**EXERCISE DESCRIPTION**
Set the records down once more so that they match the source word for word.

**SUPPLIED DATA**
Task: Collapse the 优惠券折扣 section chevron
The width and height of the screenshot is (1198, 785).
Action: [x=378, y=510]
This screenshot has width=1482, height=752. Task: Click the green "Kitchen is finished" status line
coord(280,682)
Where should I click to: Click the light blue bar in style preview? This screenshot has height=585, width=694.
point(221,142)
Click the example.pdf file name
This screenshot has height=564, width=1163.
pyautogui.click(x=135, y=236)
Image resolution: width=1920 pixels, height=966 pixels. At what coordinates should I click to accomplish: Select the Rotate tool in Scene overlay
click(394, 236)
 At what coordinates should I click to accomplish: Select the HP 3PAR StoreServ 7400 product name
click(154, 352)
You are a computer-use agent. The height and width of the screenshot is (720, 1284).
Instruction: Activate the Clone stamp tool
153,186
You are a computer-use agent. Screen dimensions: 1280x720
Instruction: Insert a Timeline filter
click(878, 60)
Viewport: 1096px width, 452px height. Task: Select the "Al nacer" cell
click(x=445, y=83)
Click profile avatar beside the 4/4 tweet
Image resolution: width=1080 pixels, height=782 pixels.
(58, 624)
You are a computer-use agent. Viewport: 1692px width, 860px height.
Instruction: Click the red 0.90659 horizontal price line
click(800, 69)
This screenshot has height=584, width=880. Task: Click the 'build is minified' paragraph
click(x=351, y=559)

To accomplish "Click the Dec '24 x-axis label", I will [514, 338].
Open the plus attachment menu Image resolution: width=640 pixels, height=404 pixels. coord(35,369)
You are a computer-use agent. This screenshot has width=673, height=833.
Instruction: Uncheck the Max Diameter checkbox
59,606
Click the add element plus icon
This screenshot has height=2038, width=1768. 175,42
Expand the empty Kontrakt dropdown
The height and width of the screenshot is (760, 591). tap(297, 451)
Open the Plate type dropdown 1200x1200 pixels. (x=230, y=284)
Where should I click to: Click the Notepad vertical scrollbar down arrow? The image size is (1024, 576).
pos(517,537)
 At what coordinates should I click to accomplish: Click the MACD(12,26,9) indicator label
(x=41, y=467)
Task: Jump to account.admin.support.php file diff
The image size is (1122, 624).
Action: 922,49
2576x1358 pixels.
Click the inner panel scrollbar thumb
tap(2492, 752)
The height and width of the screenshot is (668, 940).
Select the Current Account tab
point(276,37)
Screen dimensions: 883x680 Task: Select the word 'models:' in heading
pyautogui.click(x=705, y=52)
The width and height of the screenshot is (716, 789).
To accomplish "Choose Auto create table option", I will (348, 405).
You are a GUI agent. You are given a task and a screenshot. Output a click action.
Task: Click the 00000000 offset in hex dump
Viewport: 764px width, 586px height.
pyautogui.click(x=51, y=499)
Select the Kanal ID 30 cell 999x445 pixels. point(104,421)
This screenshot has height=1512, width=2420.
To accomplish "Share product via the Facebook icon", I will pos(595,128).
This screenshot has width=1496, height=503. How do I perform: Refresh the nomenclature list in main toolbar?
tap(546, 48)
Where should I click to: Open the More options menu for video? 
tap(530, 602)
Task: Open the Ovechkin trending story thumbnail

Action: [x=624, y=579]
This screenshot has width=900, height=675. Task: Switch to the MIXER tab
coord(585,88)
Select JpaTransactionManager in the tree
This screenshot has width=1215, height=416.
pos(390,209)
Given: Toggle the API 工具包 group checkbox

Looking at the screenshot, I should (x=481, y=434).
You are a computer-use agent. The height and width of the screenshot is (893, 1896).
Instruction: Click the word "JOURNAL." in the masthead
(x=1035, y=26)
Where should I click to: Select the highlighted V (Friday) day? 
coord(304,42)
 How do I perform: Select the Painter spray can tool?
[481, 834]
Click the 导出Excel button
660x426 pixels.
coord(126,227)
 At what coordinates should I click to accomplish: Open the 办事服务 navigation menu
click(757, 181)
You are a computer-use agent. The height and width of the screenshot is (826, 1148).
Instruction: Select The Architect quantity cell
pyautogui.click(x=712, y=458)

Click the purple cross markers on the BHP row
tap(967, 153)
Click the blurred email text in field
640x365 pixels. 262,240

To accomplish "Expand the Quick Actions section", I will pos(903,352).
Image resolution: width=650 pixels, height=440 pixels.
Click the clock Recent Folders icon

**REPLY**
Task: Collapse the 优惠券折扣 section chevron
The width and height of the screenshot is (1198, 785).
Action: [x=378, y=510]
This screenshot has width=1482, height=752. Task: Click the green "Kitchen is finished" status line
coord(280,682)
Where should I click to: Click the light blue bar in style preview? This screenshot has height=585, width=694.
point(221,142)
Click the example.pdf file name
This screenshot has height=564, width=1163.
pyautogui.click(x=135, y=236)
Image resolution: width=1920 pixels, height=966 pixels. At what coordinates should I click to accomplish: Select the Rotate tool in Scene overlay
click(394, 236)
 At what coordinates should I click to accomplish: Select the HP 3PAR StoreServ 7400 product name
click(154, 352)
You are a computer-use agent. The height and width of the screenshot is (720, 1284).
Instruction: Activate the Clone stamp tool
153,186
You are a computer-use agent. Screen dimensions: 1280x720
Instruction: Insert a Timeline filter
click(878, 60)
Viewport: 1096px width, 452px height. Task: Select the "Al nacer" cell
click(x=445, y=83)
Click profile avatar beside the 4/4 tweet
Image resolution: width=1080 pixels, height=782 pixels.
(58, 624)
You are a computer-use agent. Viewport: 1692px width, 860px height.
Instruction: Click the red 0.90659 horizontal price line
click(800, 69)
This screenshot has height=584, width=880. Task: Click the 'build is minified' paragraph
click(x=351, y=559)

To accomplish "Click the Dec '24 x-axis label", I will [514, 338].
Open the plus attachment menu Image resolution: width=640 pixels, height=404 pixels. coord(35,369)
You are a computer-use agent. This screenshot has width=673, height=833.
Instruction: Uncheck the Max Diameter checkbox
59,606
Click the add element plus icon
This screenshot has height=2038, width=1768. 175,42
Expand the empty Kontrakt dropdown
The height and width of the screenshot is (760, 591). tap(297, 451)
Open the Plate type dropdown 1200x1200 pixels. (x=230, y=284)
Where should I click to: Click the Notepad vertical scrollbar down arrow? The image size is (1024, 576).
pos(517,537)
 At what coordinates should I click to accomplish: Click the MACD(12,26,9) indicator label
(x=41, y=467)
Task: Jump to account.admin.support.php file diff
The image size is (1122, 624).
Action: 922,49
2576x1358 pixels.
Click the inner panel scrollbar thumb
tap(2492, 752)
The height and width of the screenshot is (668, 940).
Select the Current Account tab
point(276,37)
Screen dimensions: 883x680 Task: Select the word 'models:' in heading
pyautogui.click(x=705, y=52)
The width and height of the screenshot is (716, 789).
To accomplish "Choose Auto create table option", I will (348, 405).
You are a GUI agent. You are given a task and a screenshot. Output a click action.
Task: Click the 00000000 offset in hex dump
Viewport: 764px width, 586px height.
pyautogui.click(x=51, y=499)
Select the Kanal ID 30 cell 999x445 pixels. point(104,421)
This screenshot has height=1512, width=2420.
To accomplish "Share product via the Facebook icon", I will pos(595,128).
This screenshot has width=1496, height=503. How do I perform: Refresh the nomenclature list in main toolbar?
tap(546, 48)
Where should I click to: Open the More options menu for video? 
tap(530, 602)
Task: Open the Ovechkin trending story thumbnail

Action: [x=624, y=579]
This screenshot has width=900, height=675. Task: Switch to the MIXER tab
coord(585,88)
Select JpaTransactionManager in the tree
This screenshot has width=1215, height=416.
pos(390,209)
Given: Toggle the API 工具包 group checkbox

Looking at the screenshot, I should (x=481, y=434).
You are a computer-use agent. The height and width of the screenshot is (893, 1896).
Instruction: Click the word "JOURNAL." in the masthead
(x=1035, y=26)
Where should I click to: Select the highlighted V (Friday) day? 
coord(304,42)
 How do I perform: Select the Painter spray can tool?
[481, 834]
Click the 导出Excel button
660x426 pixels.
coord(126,227)
 At what coordinates should I click to accomplish: Open the 办事服务 navigation menu
click(757, 181)
You are a computer-use agent. The height and width of the screenshot is (826, 1148).
Instruction: Select The Architect quantity cell
pyautogui.click(x=712, y=458)

Click the purple cross markers on the BHP row
tap(967, 153)
Click the blurred email text in field
640x365 pixels. 262,240

To accomplish "Expand the Quick Actions section", I will pos(903,352).
Image resolution: width=650 pixels, height=440 pixels.
Click the clock Recent Folders icon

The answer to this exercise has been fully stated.